With Labour once again in power and the election campaign behind them, there's a distinct possibility that the issue of a state and private healthcare partnership could once again go on the back-burner.

Among the plans highlighted in the concordat signed last year with the Independent Health Care Association were that elective care, critical care and intermediate care could all be provided for the NHS by the private sector. In addition, the private sector could provide services such as pathology or dialysis. It would also be involved in clinical trials with the NHS and other research.

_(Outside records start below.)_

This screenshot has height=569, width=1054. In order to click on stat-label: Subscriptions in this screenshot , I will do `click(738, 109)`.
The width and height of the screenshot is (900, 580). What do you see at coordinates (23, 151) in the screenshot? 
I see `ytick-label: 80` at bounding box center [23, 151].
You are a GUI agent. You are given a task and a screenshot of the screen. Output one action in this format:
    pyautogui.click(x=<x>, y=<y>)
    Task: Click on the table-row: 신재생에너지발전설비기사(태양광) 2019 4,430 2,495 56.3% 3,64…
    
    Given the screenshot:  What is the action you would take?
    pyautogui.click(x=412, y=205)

But will this be enough? Insurers have long called for a debate with the government on the options available and time will tell whether this Labour leadership will deliver this. In the interim, health insurers have other issues to contend with, such as recent claims that they are exploiting the crisis in the NHS and criticism from the Association of Medical Insurance Intermediaries of poor service standards.

Added to this are problems with indistinct legislation in the long-term care market and the possibility that new health legislation in France could outlaw international private medical insurance (PMI) in the country.

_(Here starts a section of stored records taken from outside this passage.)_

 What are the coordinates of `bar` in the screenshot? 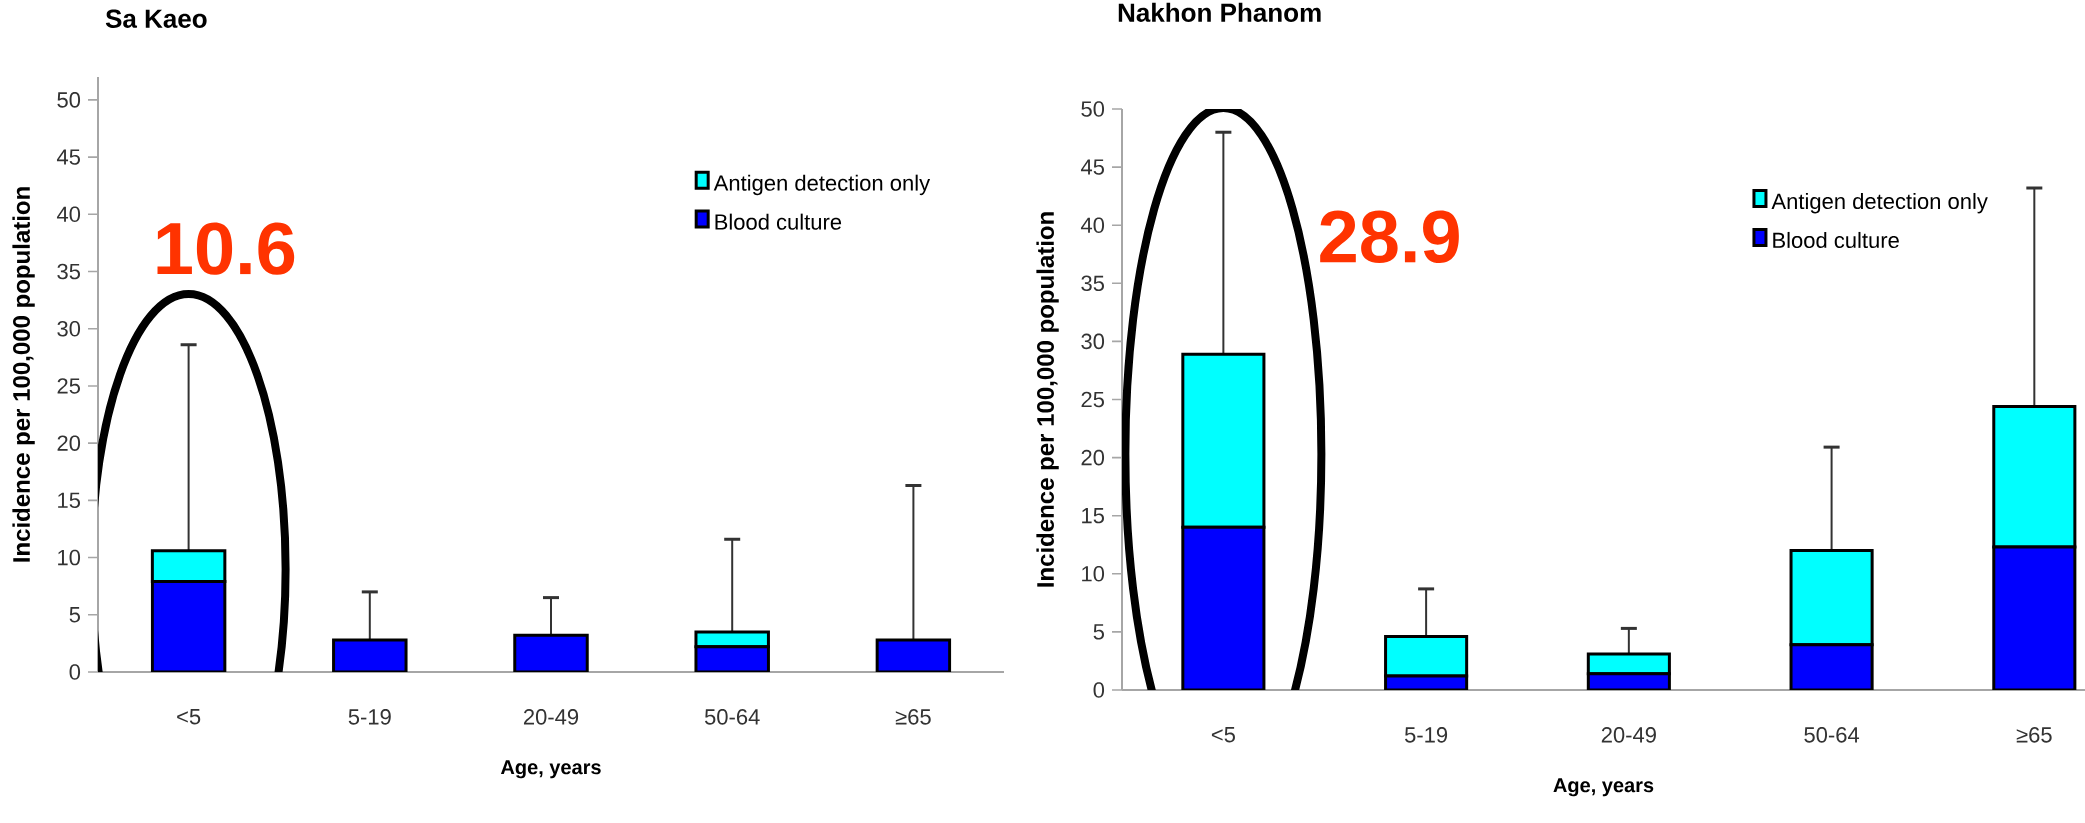 It's located at (1426, 656).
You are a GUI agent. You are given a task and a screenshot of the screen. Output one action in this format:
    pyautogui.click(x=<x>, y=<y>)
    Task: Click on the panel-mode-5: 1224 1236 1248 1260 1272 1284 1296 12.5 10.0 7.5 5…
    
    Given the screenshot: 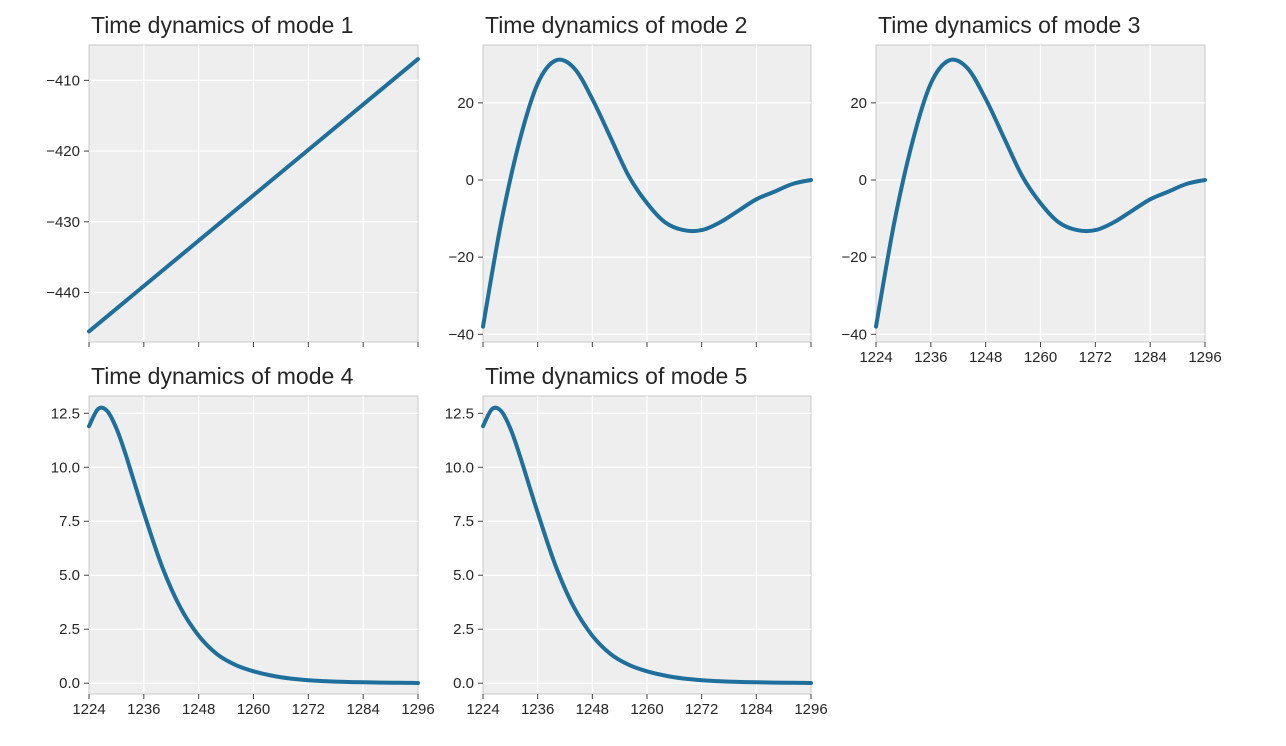 What is the action you would take?
    pyautogui.click(x=636, y=540)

But it's not all doom and gloom. A recent report by health analysts Laing & Buisson shows that PMI sales were up by 5.5% in 2000. Income protection sales have also reached an all-time high, with almost 180,000 new policies sold in 2000, according to a report by GE Frankona Re.

Whatever the future holds, one thing is for certain - the health insurance market cannot stand still if it wants to play a major role in NHS reform and the health needs of the nation.